I remember your story!!! Heheheh! I still laugh about it!:rofl: :rofl: :rofl: 

- Ceicei

P.S. That video showcases the male mind very well! :roflmao:


----------



## MA-Caver (Aug 6, 2004)

I'll repeat what one guy said on the site as a comment... 
OH HELL YEAH! 
 :roflmao:  :lool:


----------



## shesulsa (Aug 6, 2004)

lol - yeah, they're just banging on the door now for pas de deux class...where were y'all when I was dancing?  LOLOL


----------



## Insedia_Cantharis (Aug 6, 2004)

sometimes things like this make me doubt the male race....


----------



## DeLamar.J (Aug 6, 2004)

Insedia_Cantharis said:
			
		

> sometimes things like this make me doubt the male race....

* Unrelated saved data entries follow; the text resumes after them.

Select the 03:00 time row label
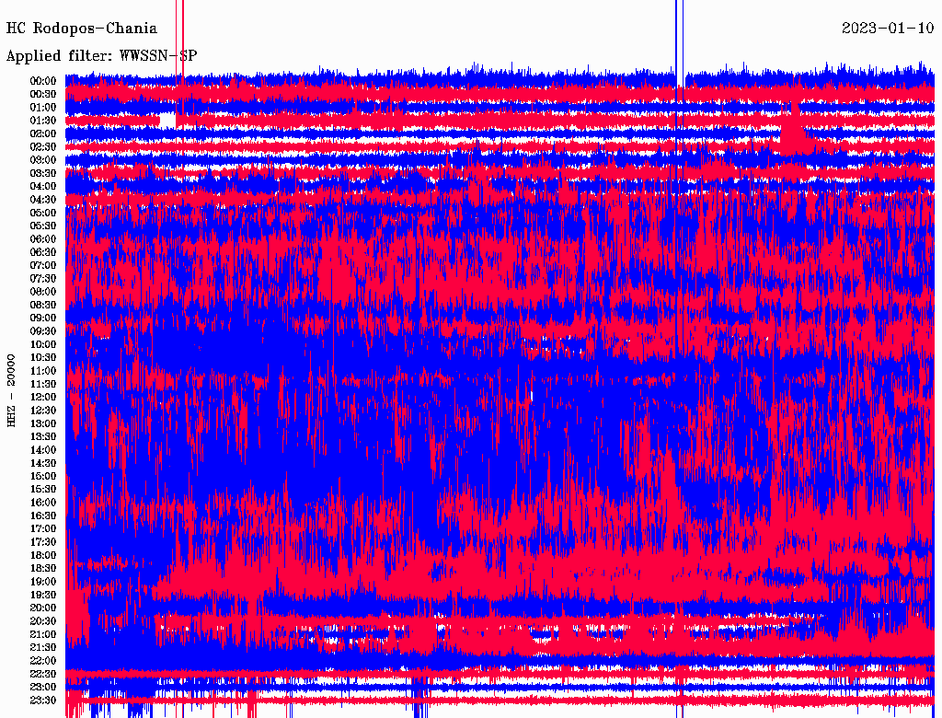 (43, 160)
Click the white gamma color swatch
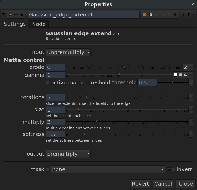197x190 pixels. (x=175, y=75)
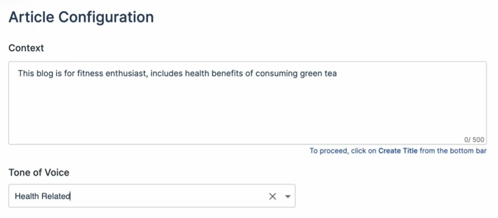Screen dimensions: 498x218
Task: Click the 0/ 500 character counter
Action: pyautogui.click(x=475, y=140)
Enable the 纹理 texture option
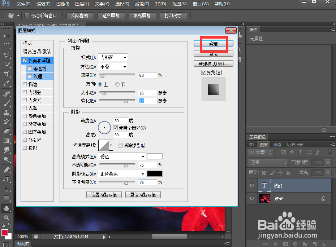The image size is (336, 247). pos(30,76)
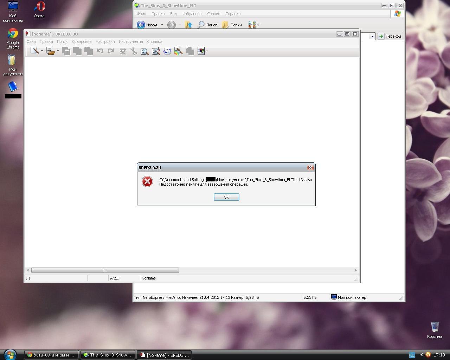Viewport: 450px width, 360px height.
Task: Click the New document icon in BRED toolbar
Action: tap(34, 51)
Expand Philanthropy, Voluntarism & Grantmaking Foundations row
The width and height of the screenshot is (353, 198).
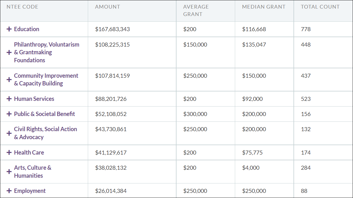click(x=9, y=53)
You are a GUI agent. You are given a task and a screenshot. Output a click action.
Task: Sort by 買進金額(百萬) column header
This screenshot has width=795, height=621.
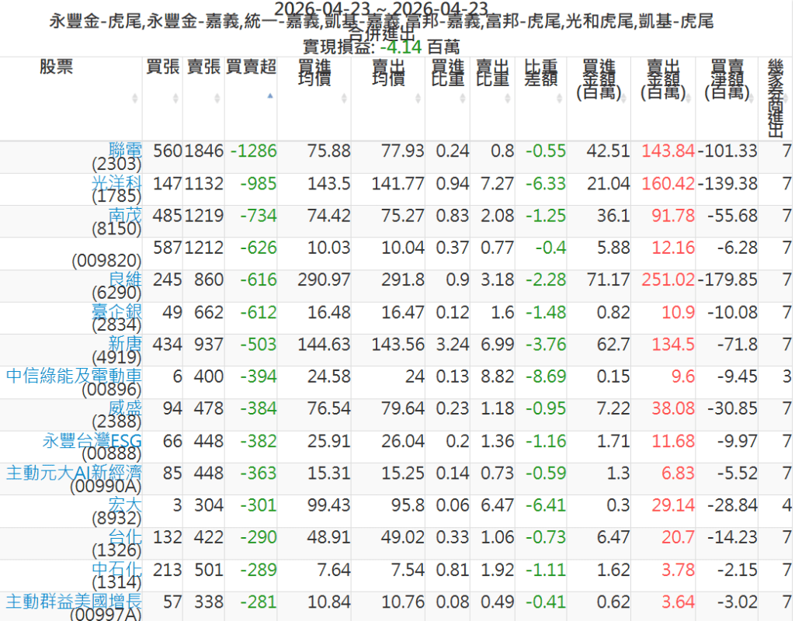pyautogui.click(x=599, y=79)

I hate to admit, but your right. Its all in good fun though.


----------



## Fight with attitude (Aug 6, 2004)

Insedia_Cantharis said:
			
		

> sometimes things like this make me doubt the male race....


Yeah, for the most part your right..just don't think all men are like that.


----------



## Mark Weiser (Aug 6, 2004)

Really!! LOL you have never hung out with a group of MARINES on Leave


----------



## Chronuss (Aug 9, 2004)

shesulsa said:
			
		

> ...where were y'all when I was dancing? LOLOL


some of us weren't born yet!   :uhyeah: 

and to reiterate what was already iterated....hell yeah.


----------



## shesulsa (Aug 9, 2004)

Chronuss said:
			
		

> some of us weren't born yet!   :uhyeah:
> 
> and to reiterate what was already iterated....hell yeah.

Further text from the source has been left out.